You are driving along on a New Jersey highway when you see flashing lights in your rear-view mirror. The first thing most individuals do is get nervous. You may have driven into the shoulder of the road, been driving too fast, or maybe you didn't make a complete stop at a stop sign or traffic light. What started out as a moving violation or something as minor as a broken taillight can turn into a DWI arrest if there are signs that you are intoxicated. What should you do when you get pulled over in New Jersey?
Police Observation Of A Driver
The side effects of alcohol can include irrational behavior, drowsiness, vision impairment, lack of coordination and slurred speech. Police officers will often pull drivers over because they are driving with no headlights during the evening, they are driving too slow or too fast, for failure to use a signal when turning, ignoring a stop sign, and for a variety of other reasons. Whatever the reason, the officer needs probable cause to pull over a driver and issuing a citation. If an officer witnesses a motor vehicle being operated in an unlawful manner or if the driver is in violation of any other regulation under Title 39 of New Jersey's statutes, the officer can engage in a traffic stop.
Getting Pulled Over
The traffic stop begins when the officer activates their lights and sirens on the police car to warn the driver that they need to pull their automobile over. The first thing a driver should do is put on their signal and carefully pull over in a safe location on the right side of the road or highway. A police officer must have probable cause for a traffic stop. The officer might have witness the driver operating their vehicle in an erratic manner or any other traffic infraction. Once the driver has pulled to the side of the road, the officer will approach the car and make observations. The officer will carefully look inside the vehicle for any open containers of alcoholic beverages or narcotics in plain site. The officer will interview the driver by asking questions and requesting documentation such as license, registration and proof of insurance all while the driver remains inside their vehicle. Besides the existence of a scheduled DWI checkpoint, an officer will pull over a New Jersey driver if he or she shows evidence of driving that may be affected by alcohol or drug use. If the officer witnesses any indication that the driver may be intoxicated, such as the smell of alcohol, the officer will ask the driver to exit the vehicle. Once the driver is out of the car the officer will conduct a standardized field sobriety test.
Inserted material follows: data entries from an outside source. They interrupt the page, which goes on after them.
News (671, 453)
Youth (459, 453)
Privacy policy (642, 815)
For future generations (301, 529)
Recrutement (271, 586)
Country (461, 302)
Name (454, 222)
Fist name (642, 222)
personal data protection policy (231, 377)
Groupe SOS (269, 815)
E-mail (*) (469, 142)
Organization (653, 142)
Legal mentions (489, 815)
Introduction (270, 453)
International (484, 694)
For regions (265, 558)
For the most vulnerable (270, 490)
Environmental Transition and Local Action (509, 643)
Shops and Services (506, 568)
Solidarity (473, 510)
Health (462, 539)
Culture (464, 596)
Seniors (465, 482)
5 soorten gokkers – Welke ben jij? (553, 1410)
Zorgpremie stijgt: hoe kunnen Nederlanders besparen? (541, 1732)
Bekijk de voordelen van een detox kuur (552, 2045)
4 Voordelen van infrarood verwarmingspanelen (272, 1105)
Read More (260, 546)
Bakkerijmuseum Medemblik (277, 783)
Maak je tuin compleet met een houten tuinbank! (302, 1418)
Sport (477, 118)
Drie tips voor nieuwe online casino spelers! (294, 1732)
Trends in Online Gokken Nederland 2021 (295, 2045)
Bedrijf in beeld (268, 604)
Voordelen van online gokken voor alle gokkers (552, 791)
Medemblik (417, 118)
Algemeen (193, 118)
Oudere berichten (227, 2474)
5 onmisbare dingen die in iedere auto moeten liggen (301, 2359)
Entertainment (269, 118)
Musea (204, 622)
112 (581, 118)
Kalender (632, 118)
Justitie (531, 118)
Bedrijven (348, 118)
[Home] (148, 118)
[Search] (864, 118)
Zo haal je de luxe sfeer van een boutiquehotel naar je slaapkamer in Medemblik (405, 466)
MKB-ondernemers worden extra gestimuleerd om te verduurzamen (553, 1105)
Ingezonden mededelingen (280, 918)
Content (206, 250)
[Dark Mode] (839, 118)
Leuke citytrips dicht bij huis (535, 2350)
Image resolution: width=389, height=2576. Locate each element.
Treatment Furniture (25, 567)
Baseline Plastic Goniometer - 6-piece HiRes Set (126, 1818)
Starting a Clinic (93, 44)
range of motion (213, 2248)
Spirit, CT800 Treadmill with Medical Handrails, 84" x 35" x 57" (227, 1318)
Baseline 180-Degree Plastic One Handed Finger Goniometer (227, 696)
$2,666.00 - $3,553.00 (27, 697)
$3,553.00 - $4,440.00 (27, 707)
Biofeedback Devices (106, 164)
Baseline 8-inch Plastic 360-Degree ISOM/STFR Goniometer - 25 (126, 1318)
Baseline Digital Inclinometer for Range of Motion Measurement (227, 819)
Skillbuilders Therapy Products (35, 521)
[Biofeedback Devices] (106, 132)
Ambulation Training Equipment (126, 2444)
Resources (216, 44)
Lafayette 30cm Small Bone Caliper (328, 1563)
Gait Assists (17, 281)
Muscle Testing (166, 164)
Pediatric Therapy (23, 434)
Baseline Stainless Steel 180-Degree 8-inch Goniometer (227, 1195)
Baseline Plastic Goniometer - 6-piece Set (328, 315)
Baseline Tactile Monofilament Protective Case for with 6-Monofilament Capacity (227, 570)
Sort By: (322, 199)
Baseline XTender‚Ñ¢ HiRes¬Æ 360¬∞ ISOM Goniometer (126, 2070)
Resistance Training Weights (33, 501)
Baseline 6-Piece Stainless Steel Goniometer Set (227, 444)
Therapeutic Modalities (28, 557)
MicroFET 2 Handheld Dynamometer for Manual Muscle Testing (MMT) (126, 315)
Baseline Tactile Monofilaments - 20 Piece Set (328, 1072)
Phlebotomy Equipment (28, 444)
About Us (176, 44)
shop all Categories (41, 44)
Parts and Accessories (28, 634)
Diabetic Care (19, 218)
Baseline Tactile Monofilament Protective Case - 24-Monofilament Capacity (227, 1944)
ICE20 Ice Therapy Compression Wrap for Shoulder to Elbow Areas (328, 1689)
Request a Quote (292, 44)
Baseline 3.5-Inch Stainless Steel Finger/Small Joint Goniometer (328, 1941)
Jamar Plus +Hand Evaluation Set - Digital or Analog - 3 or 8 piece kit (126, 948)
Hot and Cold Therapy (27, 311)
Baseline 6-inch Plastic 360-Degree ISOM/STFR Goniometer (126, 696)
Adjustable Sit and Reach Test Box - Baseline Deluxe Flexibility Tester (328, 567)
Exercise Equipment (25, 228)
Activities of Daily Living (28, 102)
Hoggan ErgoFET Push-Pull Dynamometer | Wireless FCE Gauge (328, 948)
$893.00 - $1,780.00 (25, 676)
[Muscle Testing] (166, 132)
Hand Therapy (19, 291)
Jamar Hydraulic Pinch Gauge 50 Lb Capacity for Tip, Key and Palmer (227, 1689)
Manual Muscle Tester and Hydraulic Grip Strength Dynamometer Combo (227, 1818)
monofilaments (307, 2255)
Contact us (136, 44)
1) Always Stay In Your Automobile
Never get out of a motor vehicle after a traffic stop unless instructed to do so by the police officer. Remain in the automobile and keep your hands on the steering wheel until the police officer approaches the vehicle and asks you to show documentation.
2) Remain Calm
Everyone gets nervous when being stopped by a police officer, regardless of whether or not they know they were doing something wrong. Nervousness can cause the driver to say something that the officer can use against them if arrested. If the officer asks for a driver's license, registration and proof of insurance, comply with his request in a timely fashion.
3) Be Cordial
Greet the officer once they approach your vehicle and be polite and cordial. Avoid negative communication between you and the police officer. Be sure to answer the officer's questions when you're asked things such as, “Where have you been?”, “Where are you going?” and “Have you been drinking?” because the initial questions asked by the police at a traffic stop are for investigative purposes, you are not yet under arrest and don't have the right to remain silent.
4) ALWAYS Consent To A Breathalyzer
In New Jersey it is against the law to refuse a Breathalyzer test if an officer has reasonable suspicion that a driver is impaired. A police officer can not force you to take the test so you can refuse to submit to a breath test, but this lack of compliance can result in a refusal charge. It is often a better idea to consent to a breath test as the first offense refusal penalties are harsher than a first offense DWI.